#### EXTRACT

[lldb-dev] raw c strings in lldb

Wed Feb 11 14:45:35 PST 2015

> On 11.02.2015, at 23:04, Greg Clayton <gclayton at apple.com> wrote:
> 
> 
>> On Feb 11, 2015, at 11:23 AM, Zachary Turner <zturner at google.com> wrote:
>> 
>> 
>> 
>> On Wed Feb 11 2015 at 11:13:22 AM Greg Clayton <gclayton at apple.com> wrote:
>> 
>>> On Feb 11, 2015, at 10:18 AM, Zachary Turner <zturner at google.com> wrote:
>>> 
>>> A patch is up which fixes a number of issues with strings not being null terminated in LLDB.  The issues and error-proneness of using raw c strings is well documented and understood, so I would like to propose banning them in LLDB for new code [1].
>>> 
>>> I realize that's a tall order, and I don't expect all the occurrences of them to go away overnight, but issues related to strings have been popping up over and over again, and it would be nice if we could deal with more interesting problems.
>>> 
>>> LLVM has a very robust string manipulation library, and while it's not perfect, it would have prevented almost all of these issues from ever happening in the first place.  Here is a quick summary of common C string types / operations and their corresponding LLVM equivalents:
>>> 
>>> Types:
>>> char stack_buffer[n];        // Use llvm::SmallString<n>.
>> 
>> That would be fine.
>> 
>>> const char* foo;             // Use llvm::StringRef foo.
>> 
>> This may be fine as long as there is absolutely _no_ string manipulation on "foo" (like "strcat(...) etc. Use std::string for anything that requires storage. And we don't want to start using any code that does "let me assign an llvm::StringRef() with a ConstString("hello").GetCString() so I don't have to worry about ownership.  Adding string to the constant string pool should be reserved for things that actually need it (any const names like namespaces, variable names, type names, paths, etc) and also for when we return "const char *" through the public API.
>> 
>> This also means that we can't trust that "foo" is NULL terminated (llvm::StringRef objects have a data pointer and a length and aren't required to be terminated) and it means we must call "foo.str().c_str()" any time we require NULL termination. So I actually don't like llvm::StringRef as a replacement "const char *"...
> 
>> We can't assume that const char*s are null terminated either.  
> 
> Yes we can, that is was is assumed by const char * right now for every call we use it with.
> 
>> They're just pointers to raw buffers, which you may or may not have null terminated.  So we have the same issue.  
> 
> No we don't, it isn't part of the the way you normally use c-strings. llvm::StringRef doesn't need to NULL terminate as it is part of its design.
> 
>> By replacing all uses of const char* with StringRef(), we end up with exactly the same semantics.  null terminated strings are null terminated, non null terminated strings aren't.

#### TO DO
a) In the thread on raw C strings in LLDB, which kinds of const names are given as examples of what belongs in the constant string pool? List them all.
b) From the thread on raw C strings in LLDB, extract the part that opens with the words containing "Wed Feb 11 14:45:35" and closes with "new code [1].".
The lines have nothing to do with the thread on raw C strings.

#### ENTRIES SUPPLIED

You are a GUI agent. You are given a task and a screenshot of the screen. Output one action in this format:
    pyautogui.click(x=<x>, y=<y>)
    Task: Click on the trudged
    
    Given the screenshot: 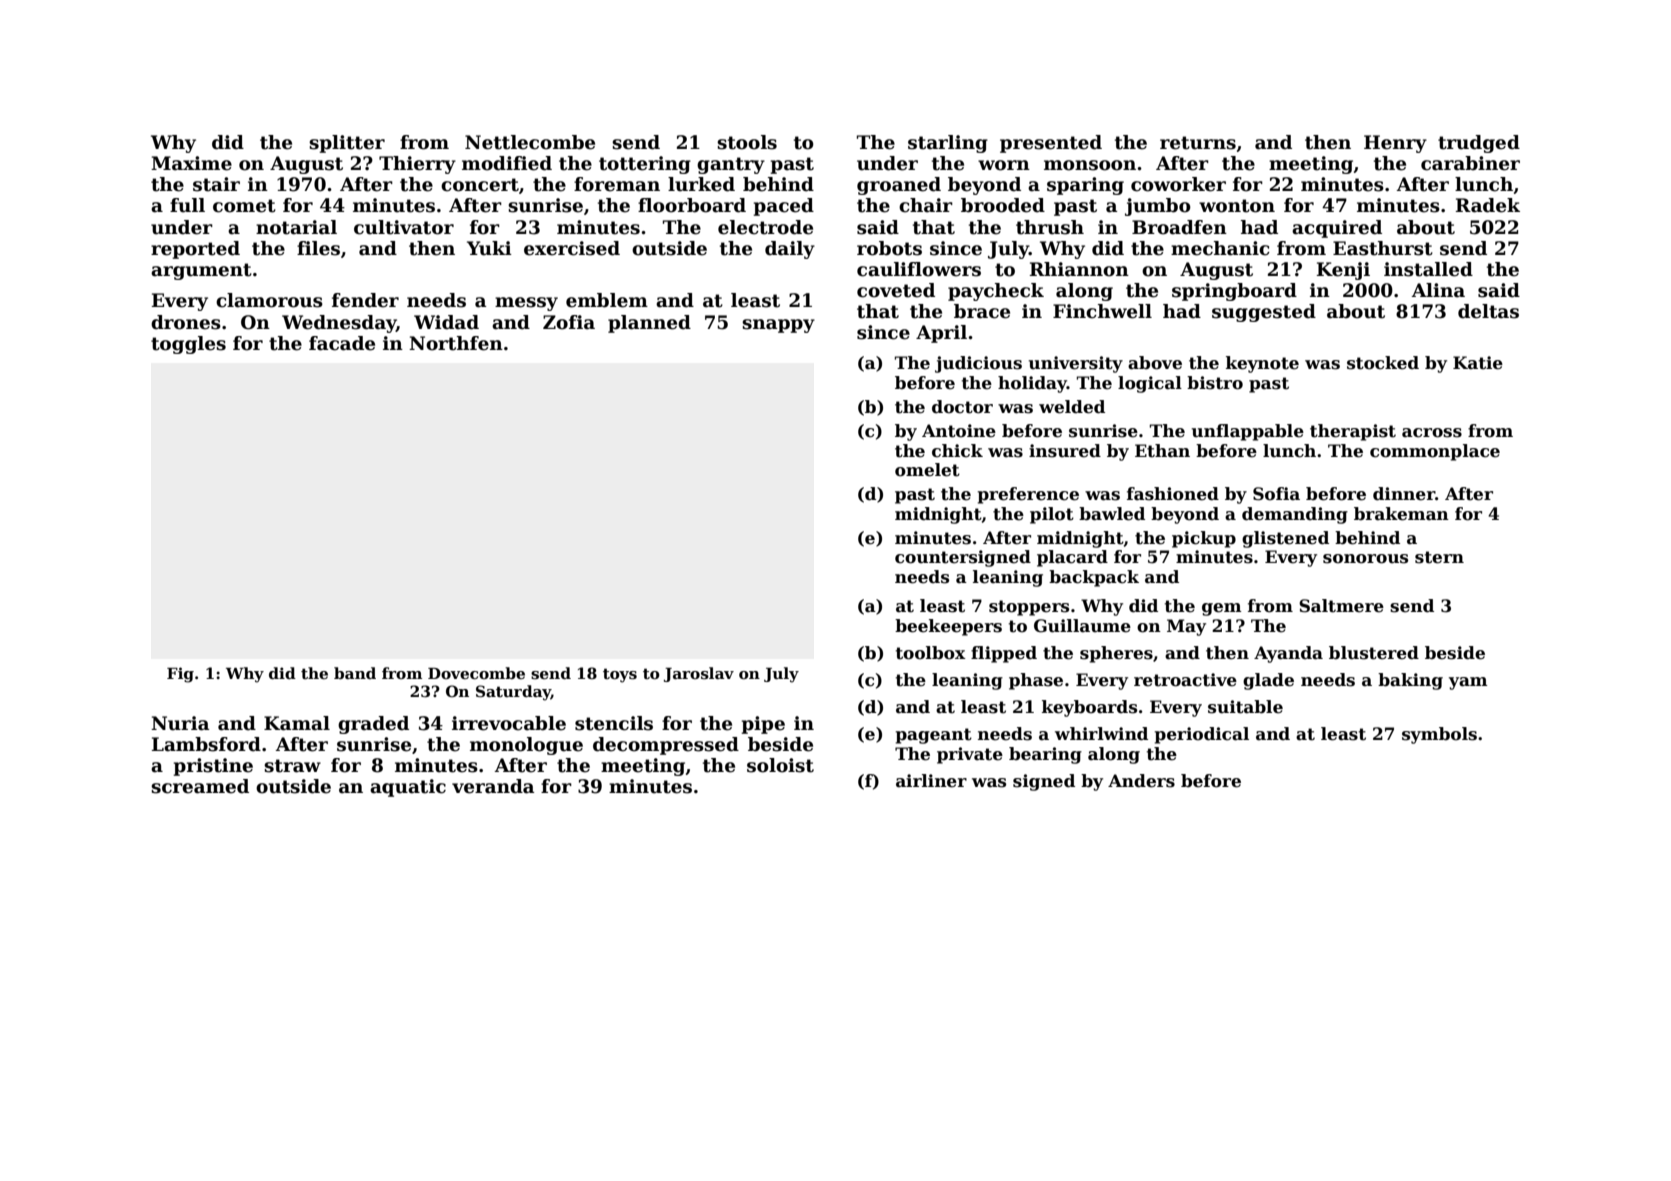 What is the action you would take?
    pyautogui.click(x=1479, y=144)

#### ANSWERS TO THE PROBLEMS
a) namespaces, variable names, type names, paths

b)
Wed Feb 11 14:45:35 PST 2015

> On 11.02.2015, at 23:04, Greg Clayton <gclayton at apple.com> wrote:
> 
> 
>> On Feb 11, 2015, at 11:23 AM, Zachary Turner <zturner at google.com> wrote:
>> 
>> 
>> 
>> On Wed Feb 11 2015 at 11:13:22 AM Greg Clayton <gclayton at apple.com> wrote:
>> 
>>> On Feb 11, 2015, at 10:18 AM, Zachary Turner <zturner at google.com> wrote:
>>> 
>>> A patch is up which fixes a number of issues with strings not being null terminated in LLDB.  The issues and error-proneness of using raw c strings is well documented and understood, so I would like to propose banning them in LLDB for new code [1].